Add MLOps to existing code#

This tutorial showcases how you can easily apply MLRun on your existing code with only 7 lines of code. You get:

  • Experiment tracking — Track every single run of your experiment to learn what yielded the best results.

  • Automatic Logging — Log datasets, metrics results and plots with one line of code. MLRun takes care for all the rest.

  • Parameterization — Enable running your code with different parameters, run hyperparameters tuning and get the most out of your code.
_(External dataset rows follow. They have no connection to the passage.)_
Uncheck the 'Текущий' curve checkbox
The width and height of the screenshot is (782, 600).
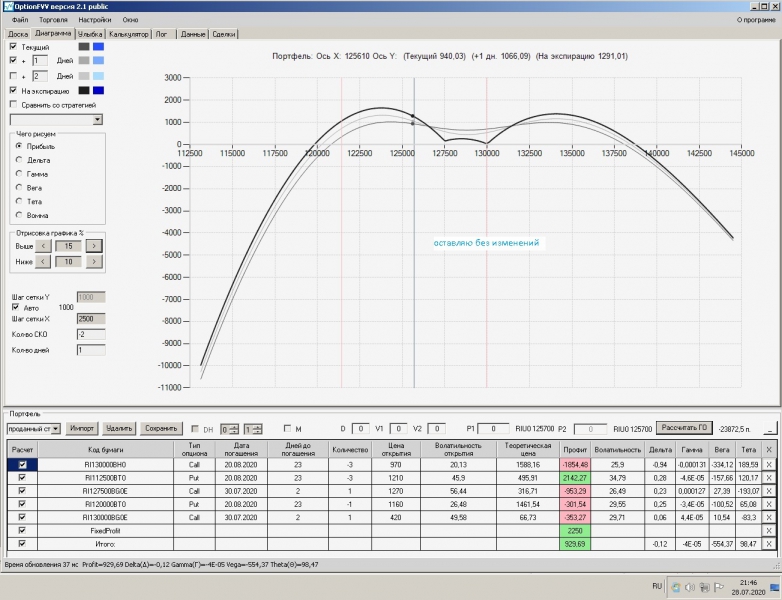click(13, 47)
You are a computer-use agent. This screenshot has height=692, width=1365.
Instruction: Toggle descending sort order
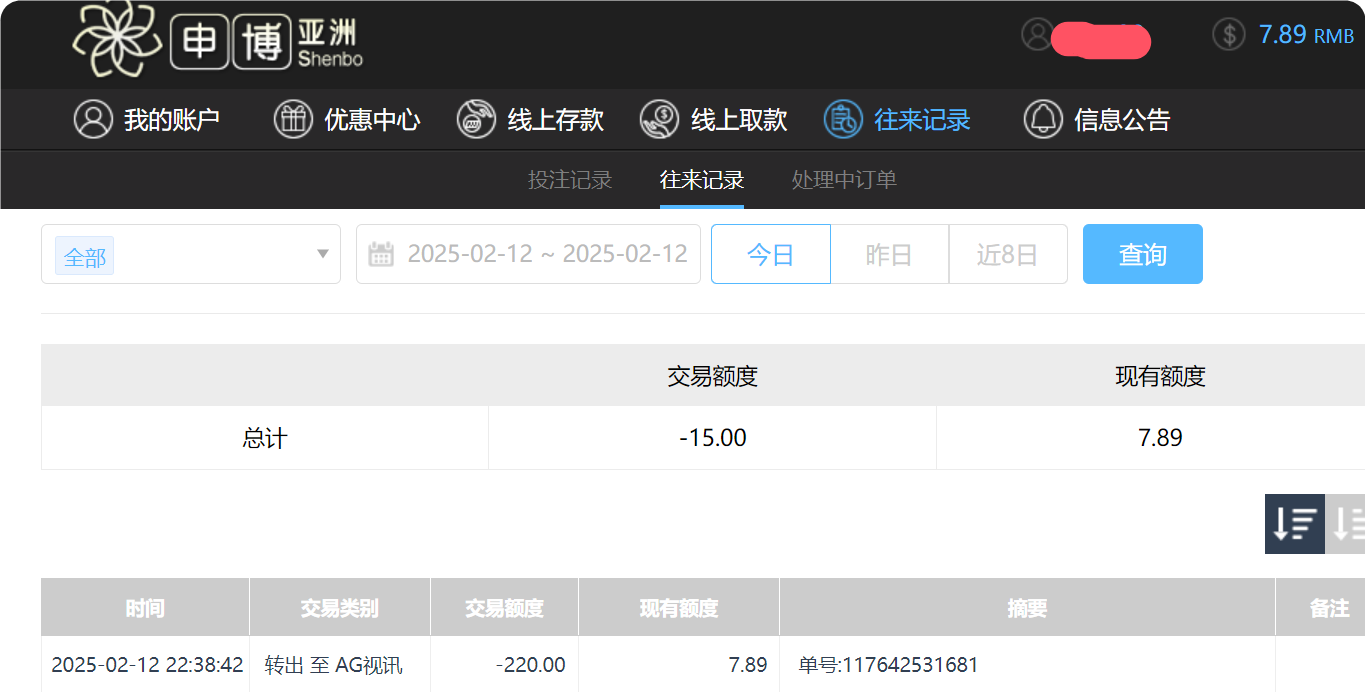(1294, 523)
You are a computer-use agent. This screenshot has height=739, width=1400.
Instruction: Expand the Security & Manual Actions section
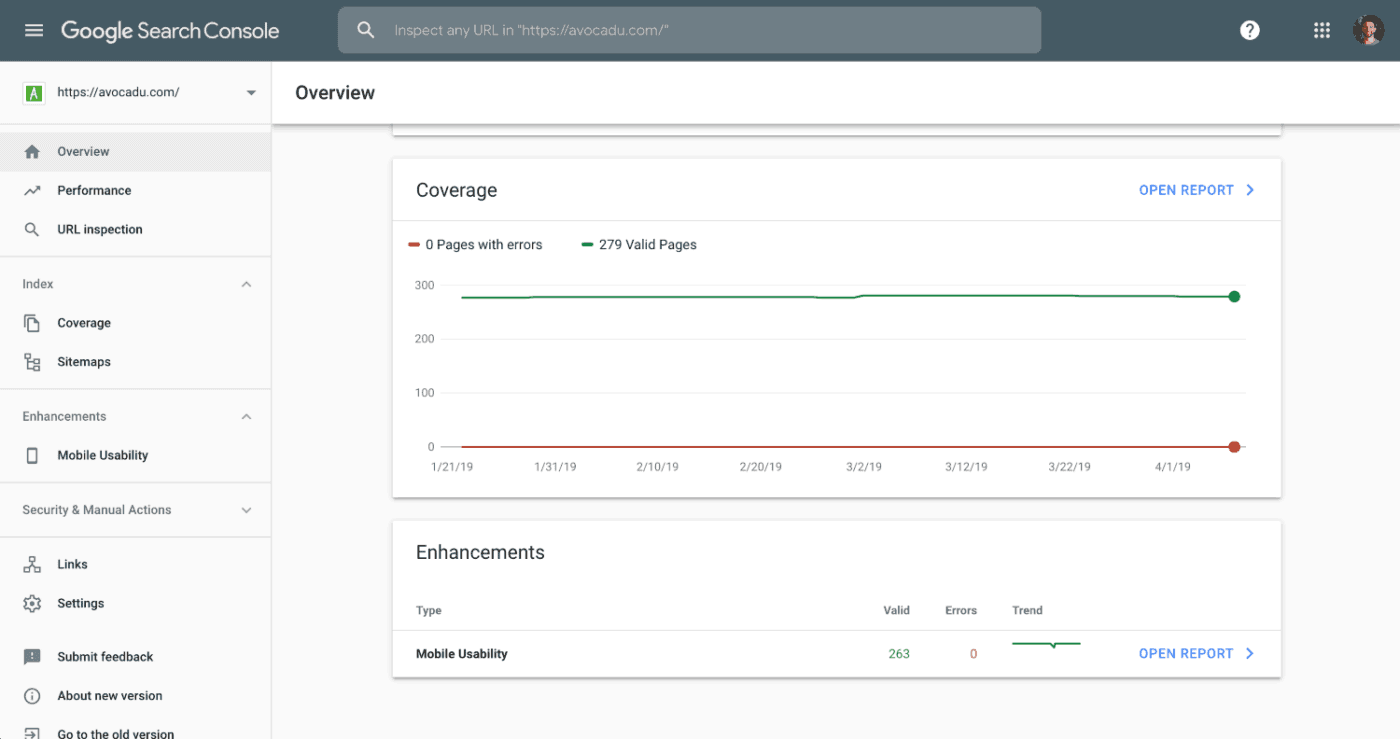point(246,509)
  • Resource management — Control the amount of resources available for your experiment.

Use this kaggle code by Sylas as an example, part of the competition New York City Taxi Fare Prediction.

In this tutorial

Get the data#

You can download the original data from kaggle. However, since the original data is 5.7GB in size, this demo uses sampled data. Since this demo uses MLRun's DataItem to pass the datasets, the sampled data is downloaded automatically. However, if you want to look at the data, you can download it: training set, and testing set.

Code review#

Use the original code with the minimum changes required to apply MLRun to it. The code itself is straightforward:

  1. Read the training data and perform feature engineering on it to preprocess it for training.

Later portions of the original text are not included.